Inside the FanDuel Predicts rollout
FanDuel has already rolled out FanDuel Predicts, a standalone app built in partnership with CME Group, one of the largest derivatives exchanges in the world.
The app began its launch in late 2025 and has been expanding across the country in phases. Users can trade contracts tied to sports outcomes, as well as take positions linked to major financial benchmarks such as the S&P 500 and Nasdaq-100, commodities including oil and gold, and macroeconomic indicators like CPI and GDP.
Flutter says early usage patterns are lining up with expectations. “The vast majority of the activity focused on sports, and average volume per customer [is] in line with expectations,” the company told investors.
Executives see major sporting events as natural catalysts for further adoption.

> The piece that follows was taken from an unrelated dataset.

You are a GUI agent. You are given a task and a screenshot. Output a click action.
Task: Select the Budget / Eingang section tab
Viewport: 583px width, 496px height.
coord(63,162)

Development plans are geared toward the 2026 FIFA World Cup and the start of the 2026/27 NFL season, two tentpole moments that could bring new users into the product.
Rival DraftKings is also working with CME on its own prediction markets offering. The parallel moves reiterate how seriously the leading US operators are taking this category. What started as a niche corner of the market now looks like an emerging competitive front.
Flutter’s general thesis rests on expansion rather than substitution. The company describes prediction markets as “TAM expansive” or “Total Addressable Market expansive,” arguing that they open the door to customers who cannot legally access traditional online sportsbooks. Roughly 40 % of the US population lives in states without regulated online sports betting, and Flutter believes event contracts could reach some of those consumers. It also sees potential to attract new sports and entertainment-first customers who may not have engaged with a sportsbook before.
Beyond distribution, Flutter thinks it has an operational edge. The company says it is “uniquely positioned to price complex, correlated markets in real time,” and has signaled interest in using its proprietary models to provide market making services, which would extend its expertise in odds setting into a new but related arena.
Flutter Entertainment’s financial pressures and the 2026 roadmap
The prediction markets push is unfolding against a more complicated financial backdrop.
Bank of America analysts recently downgraded both DraftKings and Flutter, citing prediction markets among several headwinds. The bank lowered Flutter’s price target from $325 to $250, arguing that even if cannibalization remains limited, the added competition and margin volatility could weigh on the sector.
At the same time, operators are contending with shifting tax regimes and uneven sportsbook margins in key states. This has made investors more sensitive to any new initiative that requires heavy upfront spending.
Flutter has also been reshaping parts of its organization. Around 250 roles are being eliminated in Leeds in the UK as the company consolidates technology platforms and adjusts to regulatory and cost pressures in Europe. Earlier quarterly results showed revenue growth but also included a sizable net loss in the third quarter of 2025, driven in part by impairments and market access costs.
Against that backdrop, management is asking shareholders to focus on the long game. For 2026, the company signaled that guidance assumes adjusted EBITDA investment near the top of the previously outlined $200 million to $300 million range. It also indicated that customer engagement from prediction markets is likely to skew toward the back half of the year.
The message from the top is: “Our priority is to build value for the future, while also maintaining the flexibility to accelerate investment. We believe this will position FanDuel to deliver future growth and harness the long-term opportunities for our business.” For now, Flutter is betting that patience will pay off.